Mellon Fellows are matched with a curatorial mentor at some of the nation’s top museums, where they help curators and staff work on exhibitions, collections, and programs. An art history major at Pitzer, Branco began the fellowship this fall under the mentorship of Tushara Bindu Gude, associate curator of South and Southeast Asian Art at LACMA. Branco is currently working with Gude’s department to select pieces for a show that is scheduled to open in 2024.
“I am really enjoying learning more about the process of creating an exhibition, from concept to art acquisition to exhibition design and a million other steps,” Branco said.
Branco said she is also learning a lot about “how complex and multi-layered every process within the museum world is, and how many people make intentional and subjective choices about what artwork is shown and how.”
The Mellon Undergraduate Curatorial Fellowship helps open up that complex and multi-layered process to include more points of view and lived experiences, she said.
“Programs like this bring in younger people with personal connections and passion for the types of changes that museums are just starting to be able to undertake,” she said. “Talking to other fellows, like Pomona College student Alexa Ramirez (PO ’23) and our other coworkers, makes me really excited about the future of curation and museum’s strategies for learning about and reflecting the perspectives of these younger artists and art historians.”
Pitzer College Professor of Art Bill Anthes said The Andrew W. Mellon Undergraduate Curatorial Fellowship Program’s goal of “promoting inclusive, pluralistic museums” is important if museum leadership is to look more like the populations art institutions serve.
“Museums represent our collective cultural memory and identity, so it’s important that museum professionals—collections managers, curators, educators, and directors—also be representative of our increasingly diverse society,” Anthes said. “Marisa has a lot to offer the museum world, and I look forward to seeing these institutions transformed and enlivened by the vision and commitment of the next generation of diverse leaders.”
The fellowship announcement provided a bio on each of the 22 curatorial fellows and described Branco as “learning not only from her peers and professors but also the Tongva community” at Pitzer College.
“She hopes to focus her art historical study on Indigenous art as well as representations of divinity and what they can tell us about ancient and modern perceptions of non-human animals, gender, and race,” the statement says. “In her conversations and work with other artists and people interested in the art world, she hopes to center decolonial and zoocentric narratives.”

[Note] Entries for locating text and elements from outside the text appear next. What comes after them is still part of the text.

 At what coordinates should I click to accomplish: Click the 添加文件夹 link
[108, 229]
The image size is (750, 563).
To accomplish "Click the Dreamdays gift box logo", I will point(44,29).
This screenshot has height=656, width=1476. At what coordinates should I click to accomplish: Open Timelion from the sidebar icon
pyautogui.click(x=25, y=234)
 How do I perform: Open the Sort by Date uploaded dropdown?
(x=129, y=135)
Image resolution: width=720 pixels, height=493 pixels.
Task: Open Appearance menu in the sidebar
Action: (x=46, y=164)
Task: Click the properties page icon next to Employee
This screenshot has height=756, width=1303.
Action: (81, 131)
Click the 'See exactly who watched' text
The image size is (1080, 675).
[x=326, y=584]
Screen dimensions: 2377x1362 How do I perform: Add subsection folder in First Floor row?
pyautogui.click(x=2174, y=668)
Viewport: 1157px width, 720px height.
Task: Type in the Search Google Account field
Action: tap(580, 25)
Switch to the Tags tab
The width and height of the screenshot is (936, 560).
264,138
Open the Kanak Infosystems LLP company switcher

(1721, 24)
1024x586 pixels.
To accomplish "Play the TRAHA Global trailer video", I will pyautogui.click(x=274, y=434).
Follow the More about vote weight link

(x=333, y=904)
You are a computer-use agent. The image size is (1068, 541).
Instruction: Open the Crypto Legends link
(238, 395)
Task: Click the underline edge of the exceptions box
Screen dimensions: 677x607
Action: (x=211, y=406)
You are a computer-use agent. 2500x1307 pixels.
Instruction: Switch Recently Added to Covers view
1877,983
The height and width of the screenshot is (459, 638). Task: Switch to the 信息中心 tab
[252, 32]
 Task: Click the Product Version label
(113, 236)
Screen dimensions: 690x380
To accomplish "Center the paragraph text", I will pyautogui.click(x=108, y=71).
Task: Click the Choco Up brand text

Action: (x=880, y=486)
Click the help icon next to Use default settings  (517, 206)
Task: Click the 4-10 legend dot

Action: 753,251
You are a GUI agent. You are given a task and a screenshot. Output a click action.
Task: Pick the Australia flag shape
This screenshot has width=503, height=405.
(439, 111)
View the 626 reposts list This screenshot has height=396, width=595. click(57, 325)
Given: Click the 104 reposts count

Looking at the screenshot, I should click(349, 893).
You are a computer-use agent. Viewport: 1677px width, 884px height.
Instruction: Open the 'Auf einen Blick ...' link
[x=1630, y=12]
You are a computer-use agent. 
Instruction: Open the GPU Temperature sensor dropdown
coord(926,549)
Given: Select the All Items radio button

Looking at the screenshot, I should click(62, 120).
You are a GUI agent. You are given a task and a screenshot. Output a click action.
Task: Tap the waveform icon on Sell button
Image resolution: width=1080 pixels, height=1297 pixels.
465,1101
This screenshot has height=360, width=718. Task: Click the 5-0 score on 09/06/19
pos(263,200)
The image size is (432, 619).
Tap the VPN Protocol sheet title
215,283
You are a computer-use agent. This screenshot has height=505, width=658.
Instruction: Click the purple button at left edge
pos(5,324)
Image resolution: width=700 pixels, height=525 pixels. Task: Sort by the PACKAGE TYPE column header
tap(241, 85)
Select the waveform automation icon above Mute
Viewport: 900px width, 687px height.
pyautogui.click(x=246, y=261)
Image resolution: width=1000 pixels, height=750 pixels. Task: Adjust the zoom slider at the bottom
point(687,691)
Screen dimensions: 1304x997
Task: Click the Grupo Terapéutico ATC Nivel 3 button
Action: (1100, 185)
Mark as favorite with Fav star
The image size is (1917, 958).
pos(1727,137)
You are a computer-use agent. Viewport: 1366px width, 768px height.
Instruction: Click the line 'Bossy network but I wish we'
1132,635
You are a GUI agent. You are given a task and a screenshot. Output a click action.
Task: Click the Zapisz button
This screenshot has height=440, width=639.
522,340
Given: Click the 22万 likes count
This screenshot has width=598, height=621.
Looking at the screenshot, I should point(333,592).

In the announcement, LACMA CEO and Wallis Annenberg Director Michael Govan said LACMA was fortunate “to welcome our newest Mellon Undergraduate Curatorial Fellows, who can help us see important areas of our collection in a new light.”
Usually a two-year fellowship, the program was postponed last year due to the pandemic and was temporarily adjusted to host one-year fellowships for 2021-22.
Since The Mellon Undergraduate Curatorial Fellowship began in 2014, 54 fellows have completed the program, and 18 alumni went on to graduate programs around the world. Program alumni include Pitzer graduate Lauren Churchwell ’18, who subsequently earned a master of philosophy in Mesopotamian archaeology at the University of Cambridge.